His successor, Innocent VIII, commissioned
Antonio Pollaiuolo to build the
Belvedere villa, while
Alexander VI was to employ nearly every well-known artist of the day in beautifying the papal apartments. Most impressively of all, Sixtus IV’s nephew Julius II employed Michelangelo to decorate the ceiling of the Sistine Chapel, ordered Bramante to design two huge loggias linking the Belvedere with the
Apostolic Palace, and took up Nicholas V’s great dream of remodeling Saint Peter’s Basilica, a project that all but bankrupted his successor, Leo X.

Whereas in previous years artists had been inclined to view Rome as a cultural backwater that was best avoided, the papacy’s outlook on its return to the Eternal City turned the papal court into a magnet for artistic talent. Seduced by the promise of lavish payments and attracted by the prospect of working alongside some of the leading lights of the day, painters, sculptors, and architects began flocking to Rome in droves in
the hope of picking up commissions that, they hoped, would make their careers. Before long, in fact, popes and cardinals were frantically competing for their services and making increasingly forceful demands in their bid to make the city the jewel in Christendom’s crown. Everyone in the Curia was desperate to have the best artists’ most brilliant works, and they would do anything to guarantee their services. In the midst of completing the Sistine Chapel ceiling, for example, Michelangelo once asked the pope’s permission to go back to Florence for the feast of Saint John (always the highlight of the city’s year) and experienced an encounter that encapsulated the papal court’s infatuation with the arts:

“Well, what about this chapel? When will it be finished?” [asked the pope].
═══
§ Exercise prompt: In the passage on Renaissance papal patronage, whom did Julius II order to design two loggias linking the Belvedere with the Apostolic Palace?

§ Recorded information:
═══
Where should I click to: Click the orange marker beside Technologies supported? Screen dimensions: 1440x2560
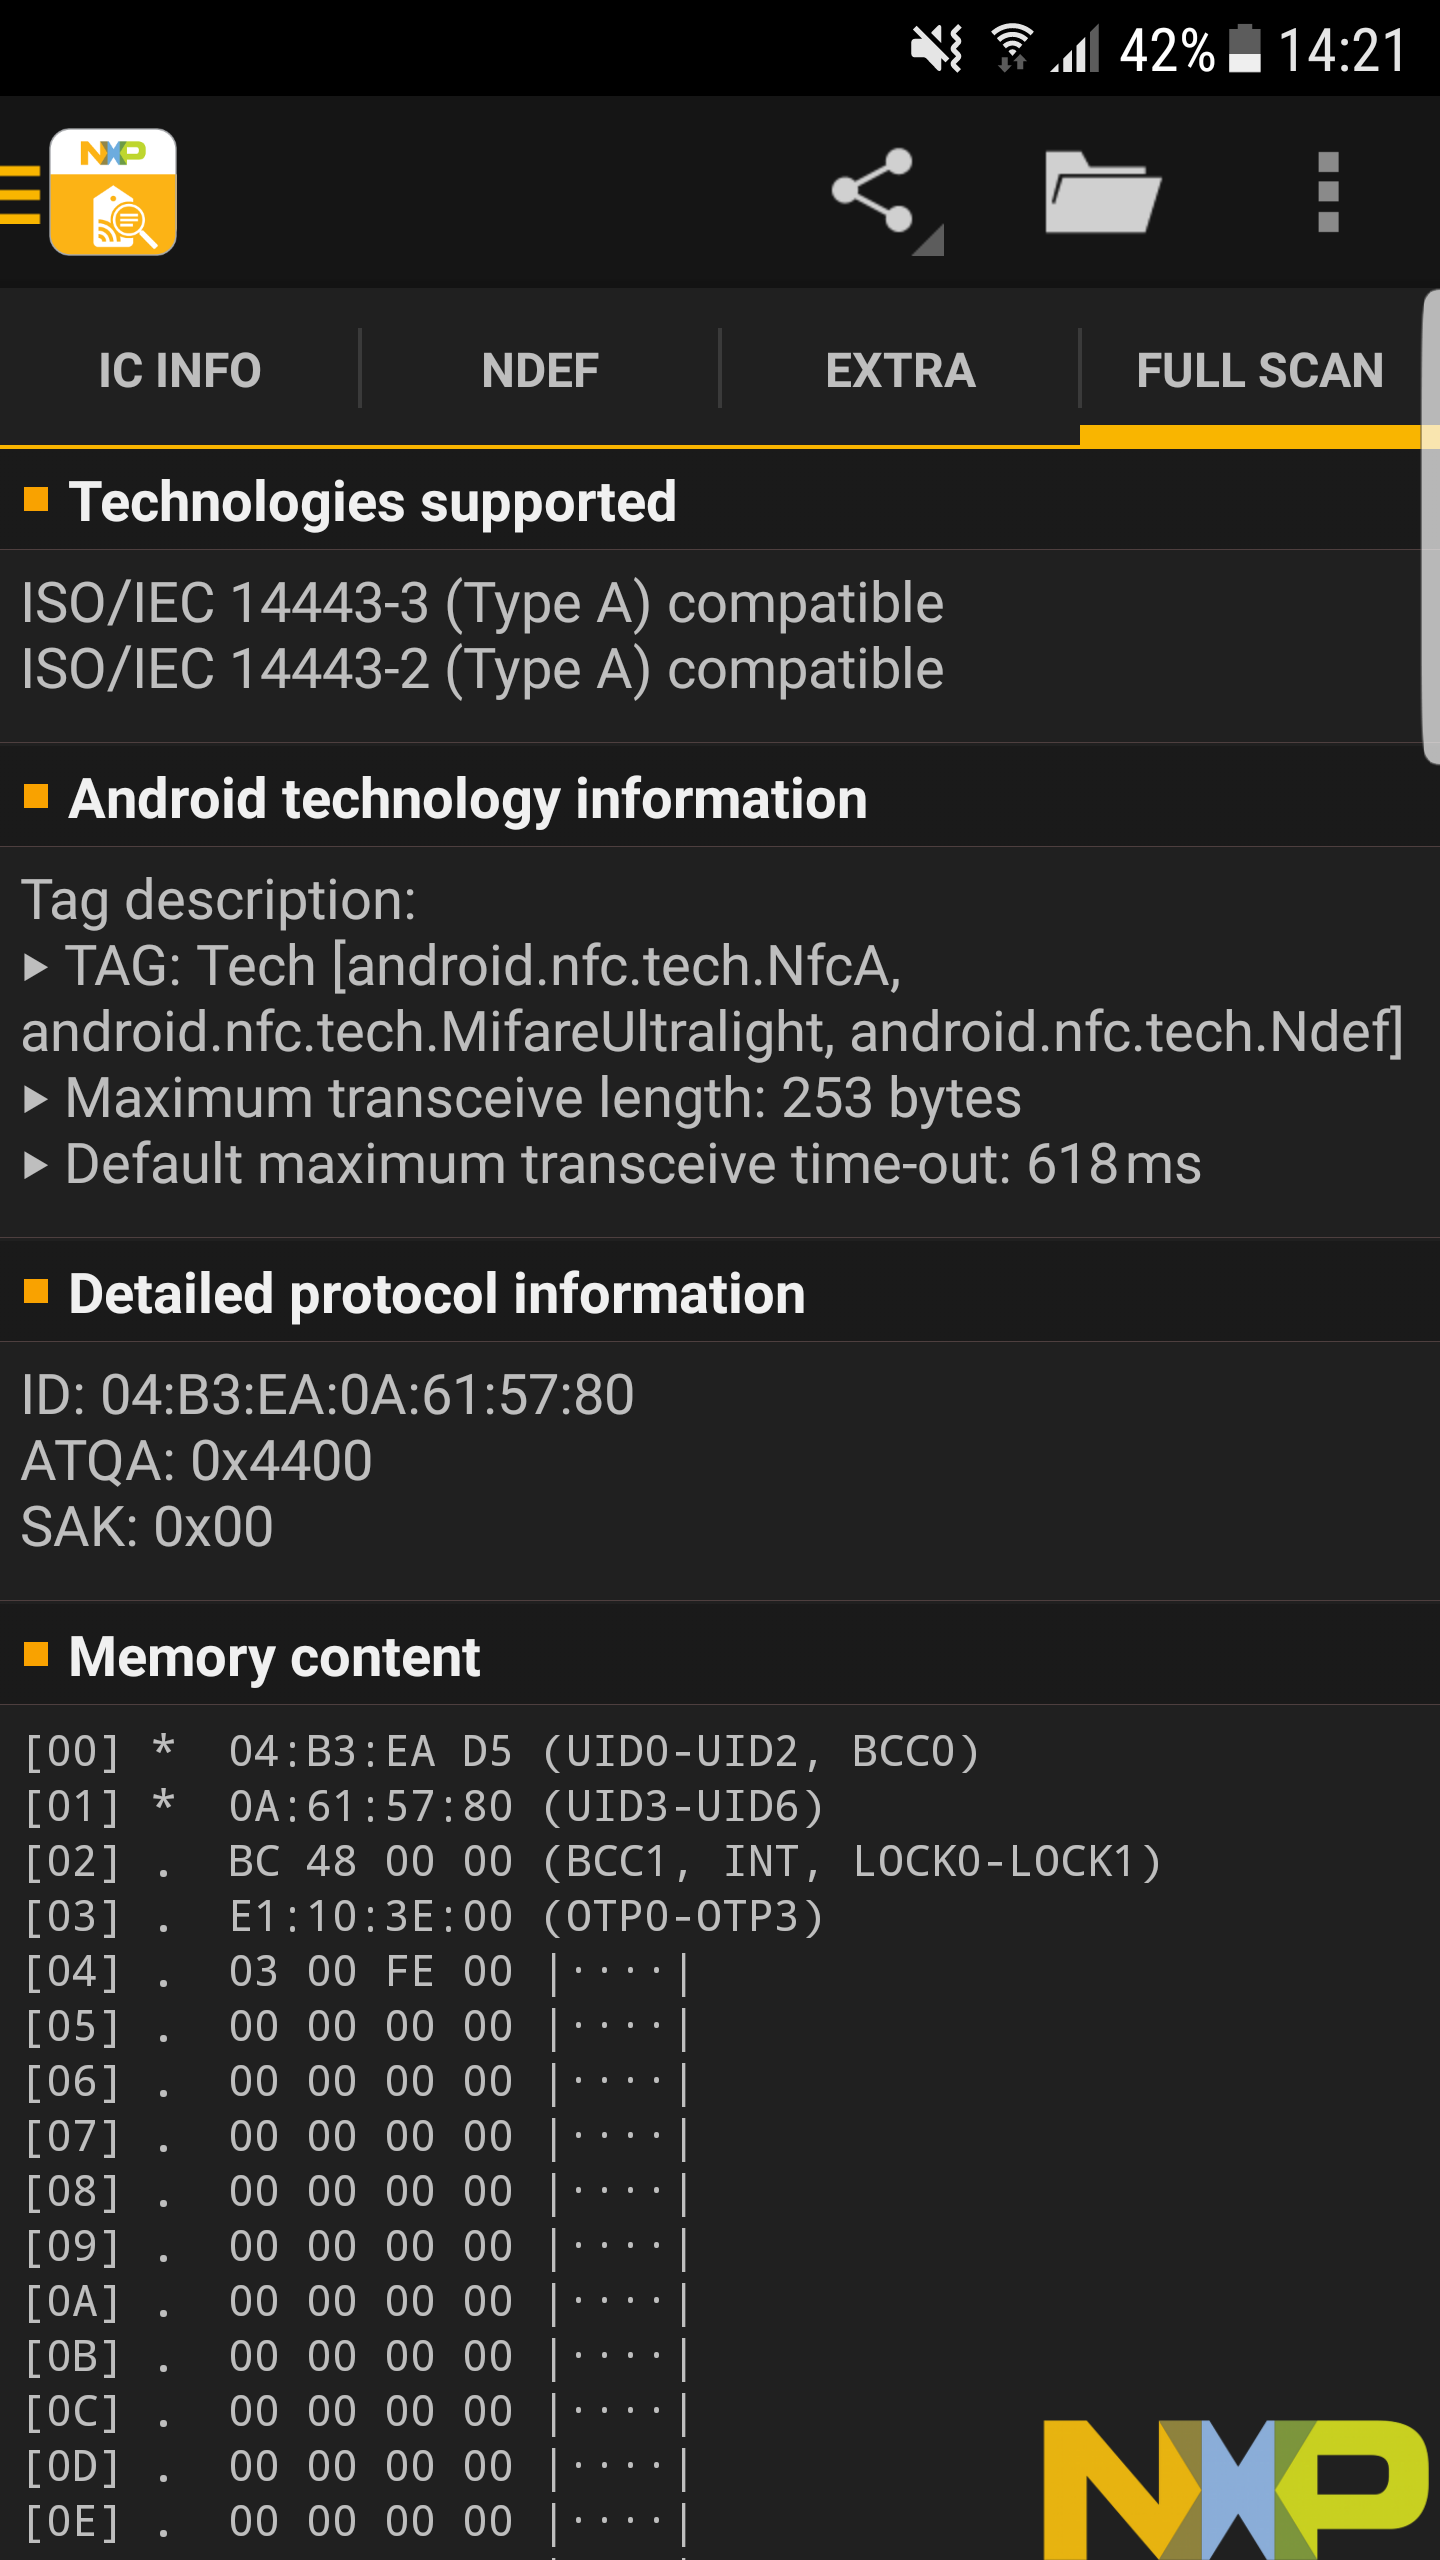point(37,498)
═══
§ Task result: Bramante